Bali is a wellspring of creativity. It all starts with the Balinese themselves who, from childhood, are committed to adopting one art form or another. Painting, carving, dancing, playing a musical instrument -- each child is tasked with learning an artistic skill which he or she continues to practice in to adulthood. And so it is no wonder that the island, blessed as it is with beautiful landscapes, a rich spiritual tradition, and creatively skilled locals, has always drawn to its shores creative souls from elsewhere.
Anneke van Waesberghe is one of these transplants. Resident of Bali for the last 15 years, Anneke started Escape Nomade in 2004.
The reason for designing and manufacturing tents is to create a sustainable elegant, affordable, safe and self-sufficient mobile living space in nature, delivered by knowledgeable People and their enthusiastic family members for a fair Profit to all stakeholders. To educate and enlarge people’s environmental awareness by opening doors to remote areas that would otherwise be inaccessible; conserve both nature and culture by protecting the environment and its cultural heritage.
I went to visit Anneke in the hills. Leave the overbuilt town of Ubud, and bump along a dirt road that leads through rice terraces and bamboo-lined gullies. Turn left on a virtual pathway and arrive at a beautiful carved gate. You are met with a cold, scented towel, escorted along a stone pathway to the portals of a magnificent tent, and offered a tray of assorted melon and ginger juices. Bali never ceases to amaze..where else in the world would you find such perfection, such style - simple and lovely - in the wilds? Anneke is there to show us around the interior of her first tent which is composed of a living room and a bedroom. The interiors are, of course, stunning, with furniture, linens and accessories of her own design fabricated in Indonesia or sourced from India.
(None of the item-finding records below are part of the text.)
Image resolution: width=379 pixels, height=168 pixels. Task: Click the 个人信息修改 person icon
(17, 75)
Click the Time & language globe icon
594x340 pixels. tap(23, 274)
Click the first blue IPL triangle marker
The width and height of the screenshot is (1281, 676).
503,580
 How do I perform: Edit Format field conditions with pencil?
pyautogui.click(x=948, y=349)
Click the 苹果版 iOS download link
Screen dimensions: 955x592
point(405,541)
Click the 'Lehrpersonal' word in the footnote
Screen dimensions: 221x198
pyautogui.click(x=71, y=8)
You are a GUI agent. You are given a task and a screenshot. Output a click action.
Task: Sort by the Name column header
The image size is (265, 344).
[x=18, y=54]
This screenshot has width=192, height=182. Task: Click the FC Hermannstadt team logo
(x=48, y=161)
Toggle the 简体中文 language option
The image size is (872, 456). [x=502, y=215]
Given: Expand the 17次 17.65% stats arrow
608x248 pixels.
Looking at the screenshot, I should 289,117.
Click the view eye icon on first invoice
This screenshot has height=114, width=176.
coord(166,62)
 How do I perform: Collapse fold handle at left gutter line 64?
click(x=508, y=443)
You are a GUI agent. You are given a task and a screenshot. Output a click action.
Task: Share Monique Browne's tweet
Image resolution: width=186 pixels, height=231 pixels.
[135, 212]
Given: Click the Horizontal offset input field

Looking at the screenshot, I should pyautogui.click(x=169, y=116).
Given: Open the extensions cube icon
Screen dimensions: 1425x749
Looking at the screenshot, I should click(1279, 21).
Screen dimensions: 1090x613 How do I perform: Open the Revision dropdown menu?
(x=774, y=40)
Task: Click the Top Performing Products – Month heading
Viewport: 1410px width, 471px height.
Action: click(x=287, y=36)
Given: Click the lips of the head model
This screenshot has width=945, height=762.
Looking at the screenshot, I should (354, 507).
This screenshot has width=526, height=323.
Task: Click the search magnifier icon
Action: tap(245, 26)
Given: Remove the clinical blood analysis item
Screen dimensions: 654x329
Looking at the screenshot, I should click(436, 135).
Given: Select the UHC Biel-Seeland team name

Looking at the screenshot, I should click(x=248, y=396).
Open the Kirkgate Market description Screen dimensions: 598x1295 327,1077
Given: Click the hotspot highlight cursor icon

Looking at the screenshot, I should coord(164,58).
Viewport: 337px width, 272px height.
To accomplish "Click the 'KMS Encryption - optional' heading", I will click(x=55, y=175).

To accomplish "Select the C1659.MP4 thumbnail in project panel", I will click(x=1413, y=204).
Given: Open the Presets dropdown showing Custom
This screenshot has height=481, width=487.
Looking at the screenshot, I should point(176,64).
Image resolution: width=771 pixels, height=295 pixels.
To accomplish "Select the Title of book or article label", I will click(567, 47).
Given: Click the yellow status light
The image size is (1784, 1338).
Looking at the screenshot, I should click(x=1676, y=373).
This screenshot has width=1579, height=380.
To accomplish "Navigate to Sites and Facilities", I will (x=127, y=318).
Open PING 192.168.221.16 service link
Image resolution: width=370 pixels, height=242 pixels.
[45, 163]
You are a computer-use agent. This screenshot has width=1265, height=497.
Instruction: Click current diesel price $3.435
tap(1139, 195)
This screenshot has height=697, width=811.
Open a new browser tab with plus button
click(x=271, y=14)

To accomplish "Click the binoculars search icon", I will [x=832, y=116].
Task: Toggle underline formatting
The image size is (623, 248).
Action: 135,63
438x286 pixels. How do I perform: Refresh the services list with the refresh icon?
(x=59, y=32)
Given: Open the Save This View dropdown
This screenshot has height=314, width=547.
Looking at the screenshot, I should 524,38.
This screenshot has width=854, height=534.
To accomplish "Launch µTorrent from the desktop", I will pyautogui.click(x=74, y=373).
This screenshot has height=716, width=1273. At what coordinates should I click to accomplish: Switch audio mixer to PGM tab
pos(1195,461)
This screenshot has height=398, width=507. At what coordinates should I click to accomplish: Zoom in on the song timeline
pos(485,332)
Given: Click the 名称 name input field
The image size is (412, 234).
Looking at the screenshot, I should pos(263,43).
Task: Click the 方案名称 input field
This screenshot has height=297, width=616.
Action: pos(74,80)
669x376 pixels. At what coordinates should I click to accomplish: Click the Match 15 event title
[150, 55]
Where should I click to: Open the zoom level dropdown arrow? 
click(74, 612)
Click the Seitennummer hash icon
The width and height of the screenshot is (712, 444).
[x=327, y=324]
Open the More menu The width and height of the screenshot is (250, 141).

Not only does Anneke make all manner of tents - kitchen, spa, sleeping, bathroom, portable picnic tents - as well as the interiors, she ships them around the world in containers, provides Balinese staff to set them up and sends videos that assist in their maintenance. She also receives guests at her installation in the rice terraces where she provides a delicious high tea or even a celebratory dinner.